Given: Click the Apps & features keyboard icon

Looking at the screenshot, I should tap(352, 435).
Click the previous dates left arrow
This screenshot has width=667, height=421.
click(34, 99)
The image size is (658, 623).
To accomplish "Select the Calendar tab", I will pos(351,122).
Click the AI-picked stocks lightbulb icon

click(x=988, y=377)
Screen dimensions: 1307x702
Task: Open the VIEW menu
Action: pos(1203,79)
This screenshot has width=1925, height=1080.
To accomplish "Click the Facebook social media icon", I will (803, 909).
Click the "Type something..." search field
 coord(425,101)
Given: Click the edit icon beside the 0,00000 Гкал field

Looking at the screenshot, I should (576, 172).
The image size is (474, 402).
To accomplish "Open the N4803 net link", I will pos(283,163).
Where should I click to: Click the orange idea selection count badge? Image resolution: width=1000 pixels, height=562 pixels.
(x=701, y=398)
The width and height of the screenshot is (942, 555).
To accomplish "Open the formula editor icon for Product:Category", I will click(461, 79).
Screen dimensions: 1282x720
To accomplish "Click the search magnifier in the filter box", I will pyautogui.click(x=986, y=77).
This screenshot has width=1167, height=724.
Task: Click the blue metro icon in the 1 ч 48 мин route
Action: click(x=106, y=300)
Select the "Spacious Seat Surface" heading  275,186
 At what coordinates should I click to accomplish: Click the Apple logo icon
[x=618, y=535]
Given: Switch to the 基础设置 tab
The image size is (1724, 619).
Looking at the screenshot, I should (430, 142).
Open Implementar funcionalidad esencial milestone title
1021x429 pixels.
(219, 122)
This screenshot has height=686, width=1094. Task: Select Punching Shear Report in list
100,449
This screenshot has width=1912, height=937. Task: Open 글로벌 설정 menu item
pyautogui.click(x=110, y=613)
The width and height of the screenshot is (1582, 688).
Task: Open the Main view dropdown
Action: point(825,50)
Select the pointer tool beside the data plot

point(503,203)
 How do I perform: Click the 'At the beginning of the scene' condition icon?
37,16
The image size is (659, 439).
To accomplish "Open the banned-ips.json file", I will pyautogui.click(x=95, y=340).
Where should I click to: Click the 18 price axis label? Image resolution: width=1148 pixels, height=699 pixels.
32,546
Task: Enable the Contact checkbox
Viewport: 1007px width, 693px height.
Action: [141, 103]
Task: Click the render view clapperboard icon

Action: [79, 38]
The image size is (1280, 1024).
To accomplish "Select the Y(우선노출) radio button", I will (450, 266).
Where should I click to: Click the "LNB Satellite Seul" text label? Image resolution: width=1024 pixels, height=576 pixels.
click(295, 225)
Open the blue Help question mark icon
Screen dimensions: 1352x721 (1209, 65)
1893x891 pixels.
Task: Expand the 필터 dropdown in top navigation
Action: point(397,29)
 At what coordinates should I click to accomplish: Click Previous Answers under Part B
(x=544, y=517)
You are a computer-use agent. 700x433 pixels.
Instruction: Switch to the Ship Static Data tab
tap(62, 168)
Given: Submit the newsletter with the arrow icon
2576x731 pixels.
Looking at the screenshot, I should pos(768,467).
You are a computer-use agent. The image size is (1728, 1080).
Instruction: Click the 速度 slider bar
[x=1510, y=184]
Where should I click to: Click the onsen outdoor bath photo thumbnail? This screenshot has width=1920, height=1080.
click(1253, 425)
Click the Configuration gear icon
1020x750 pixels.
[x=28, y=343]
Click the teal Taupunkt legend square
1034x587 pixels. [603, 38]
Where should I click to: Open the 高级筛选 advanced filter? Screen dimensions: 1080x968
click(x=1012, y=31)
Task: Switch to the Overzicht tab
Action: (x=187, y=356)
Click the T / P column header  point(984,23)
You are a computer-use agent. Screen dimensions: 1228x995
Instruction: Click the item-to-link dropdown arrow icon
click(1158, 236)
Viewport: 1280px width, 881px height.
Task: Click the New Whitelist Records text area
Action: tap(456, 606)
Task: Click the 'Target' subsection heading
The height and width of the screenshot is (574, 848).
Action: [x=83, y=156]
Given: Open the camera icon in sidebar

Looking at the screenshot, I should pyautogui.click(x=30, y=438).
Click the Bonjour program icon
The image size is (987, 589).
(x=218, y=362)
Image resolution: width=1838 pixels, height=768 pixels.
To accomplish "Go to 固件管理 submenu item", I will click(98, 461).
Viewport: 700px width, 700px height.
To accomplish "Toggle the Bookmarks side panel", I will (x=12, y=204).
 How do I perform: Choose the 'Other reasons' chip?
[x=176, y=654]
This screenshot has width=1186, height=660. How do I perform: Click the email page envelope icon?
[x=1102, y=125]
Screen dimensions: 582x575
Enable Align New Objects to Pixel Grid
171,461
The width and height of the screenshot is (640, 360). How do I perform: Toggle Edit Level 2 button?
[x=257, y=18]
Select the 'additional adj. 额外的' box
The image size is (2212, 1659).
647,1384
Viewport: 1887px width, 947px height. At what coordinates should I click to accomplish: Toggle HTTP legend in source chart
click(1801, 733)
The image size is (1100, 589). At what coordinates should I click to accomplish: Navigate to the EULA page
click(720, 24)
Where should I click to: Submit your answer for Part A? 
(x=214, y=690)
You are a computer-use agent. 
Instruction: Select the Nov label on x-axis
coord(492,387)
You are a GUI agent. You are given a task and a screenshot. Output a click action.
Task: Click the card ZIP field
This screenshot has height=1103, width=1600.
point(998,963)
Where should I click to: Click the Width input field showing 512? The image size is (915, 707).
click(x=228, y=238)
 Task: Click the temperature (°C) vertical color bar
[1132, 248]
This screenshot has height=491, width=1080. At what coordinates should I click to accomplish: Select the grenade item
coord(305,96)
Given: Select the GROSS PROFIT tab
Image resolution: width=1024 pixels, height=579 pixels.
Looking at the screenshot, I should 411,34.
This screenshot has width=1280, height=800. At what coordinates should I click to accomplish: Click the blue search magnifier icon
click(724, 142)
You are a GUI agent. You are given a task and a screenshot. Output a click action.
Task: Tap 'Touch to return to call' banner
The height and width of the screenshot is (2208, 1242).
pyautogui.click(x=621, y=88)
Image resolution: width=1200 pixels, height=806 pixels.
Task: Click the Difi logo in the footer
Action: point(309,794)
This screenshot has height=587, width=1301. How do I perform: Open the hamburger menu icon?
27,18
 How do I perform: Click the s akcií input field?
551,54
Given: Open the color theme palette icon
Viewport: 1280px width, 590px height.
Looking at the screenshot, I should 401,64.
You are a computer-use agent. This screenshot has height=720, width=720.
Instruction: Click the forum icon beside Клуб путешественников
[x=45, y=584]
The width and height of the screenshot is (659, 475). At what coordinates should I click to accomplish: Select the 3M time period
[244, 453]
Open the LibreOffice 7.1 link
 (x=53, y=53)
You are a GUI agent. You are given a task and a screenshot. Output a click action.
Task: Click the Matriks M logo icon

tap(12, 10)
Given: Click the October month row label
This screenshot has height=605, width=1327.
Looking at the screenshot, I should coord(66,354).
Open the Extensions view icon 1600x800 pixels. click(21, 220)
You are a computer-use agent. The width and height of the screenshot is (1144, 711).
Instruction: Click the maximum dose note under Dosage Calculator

********************

→ EXERCISE REQUIREMENTS:
Lines with "heading" in the records: how many are there? Give only the number.

→ YOUR RESPONSE:
2